Of course, you wouldn’t have to use Box. Assuming we have sufficient APIs available, people can write their own methods, such as something to do arena allocation…

let arena = Arena::new();
let result = arena.new_with(|| return_dyn());

…or perhaps a hypothetical maybe_box, which would use a buffer if that’s big enough, and use box otherwise:

let mut big_buf = [0; 1024];
let result = maybe_box(&mut big_buf, || return_dyn()).await;

If we add postfix macros, then we might even support something like return_dyn.maybe_box!(&mut big_buf), though I’m not sure if the current proposal would support that or not.

What are unsized return values?

This idea of returning dyn Future is sometimes called “unsized return values”, as functions can now return values of “unsized” type (i.e., types who size is not statically known). They’ve been proposed in RFC 2884 by Olivier Faure, and I believe there were some earlier RFCs as well. The .box operator, meanwhile, has been a part of “nightly Rust” since approximately forever, though its currently written in prefix form, i.e., box foo².

The primary motivation for both unsized-return-values and .box has historically been efficiency: they permit in-place initialization in cases where it is not possible today. For example, if I write Box::new([0; 1024]) today, I am technically allocating a [0; 1024] buffer on the stack and then copying it into the box:

// First evaluate the argument, creating the temporary:
let temp: [u8; 1024] = ...;

// Then invoke `Box::new`, which allocates a Box...

Information given →
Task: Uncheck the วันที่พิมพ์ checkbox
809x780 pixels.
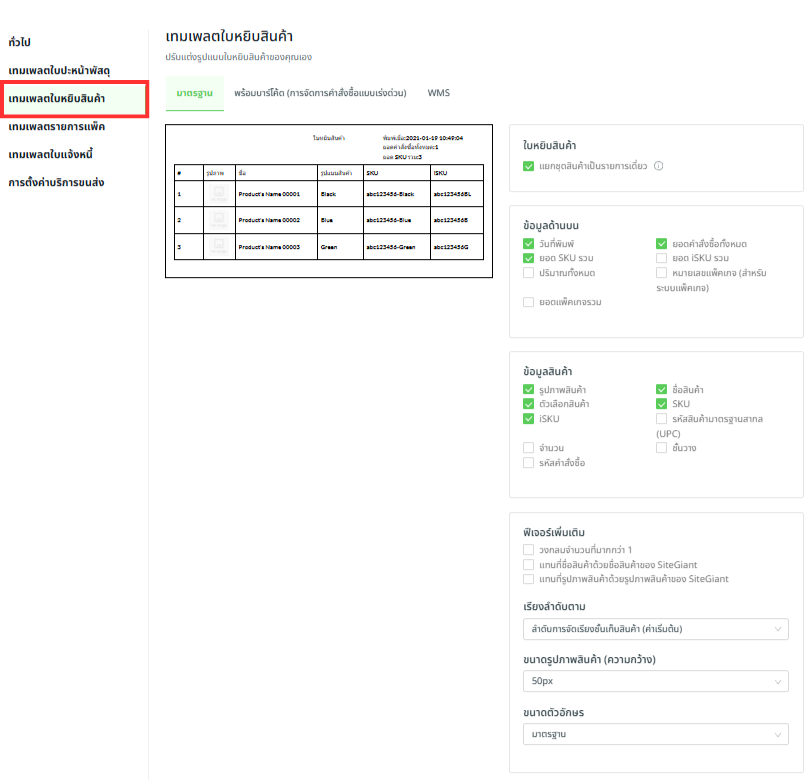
...
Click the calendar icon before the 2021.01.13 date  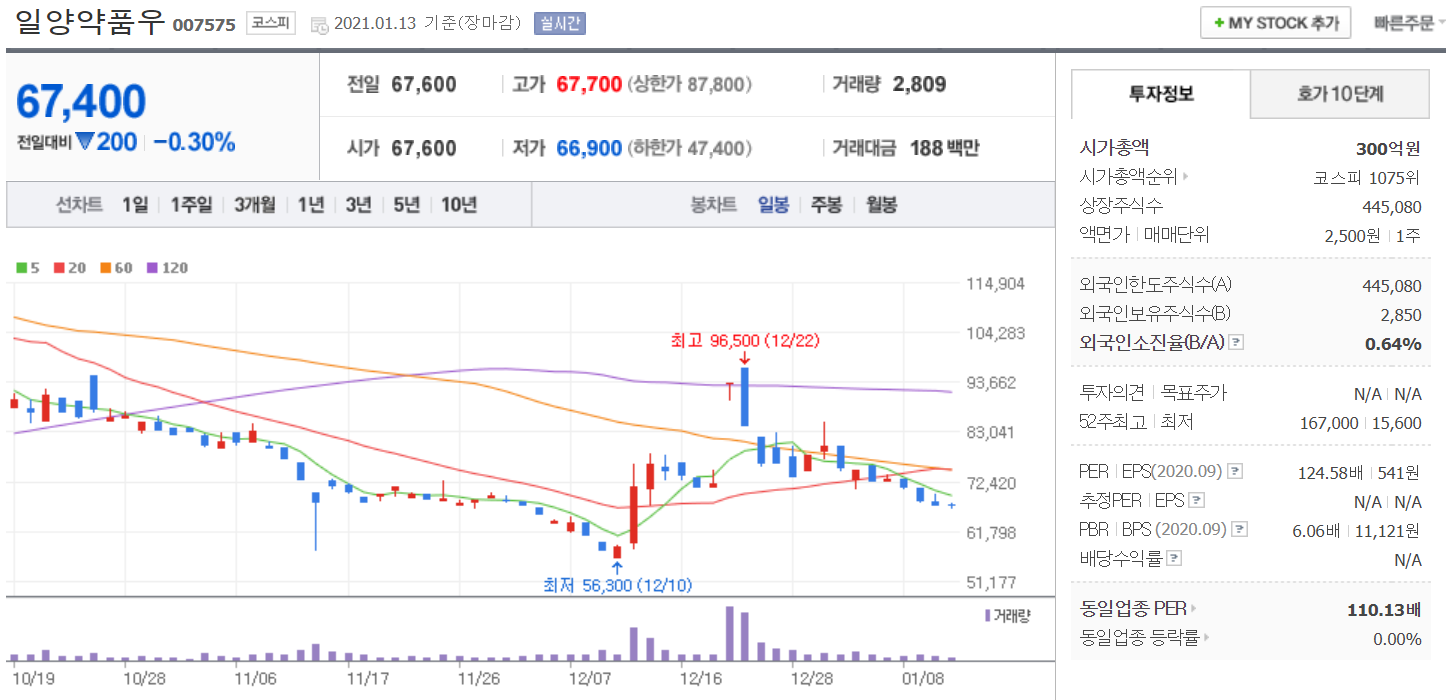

Aim →
Copy the stretch of the unsized return values text from "This idea of" through "allocates a Box...", but rename "buffer" to "array" throughout.

Solution to the exercise →
This idea of returning dyn Future is sometimes called “unsized return values”, as functions can now return values of “unsized” type (i.e., types who size is not statically known). They’ve been proposed in RFC 2884 by Olivier Faure, and I believe there were some earlier RFCs as well. The .box operator, meanwhile, has been a part of “nightly Rust” since approximately forever, though its currently written in prefix form, i.e., box foo².

The primary motivation for both unsized-return-values and .box has historically been efficiency: they permit in-place initialization in cases where it is not possible today. For example, if I write Box::new([0; 1024]) today, I am technically allocating a [0; 1024] array on the stack and then copying it into the box:

// First evaluate the argument, creating the temporary:
let temp: [u8; 1024] = ...;

// Then invoke `Box::new`, which allocates a Box...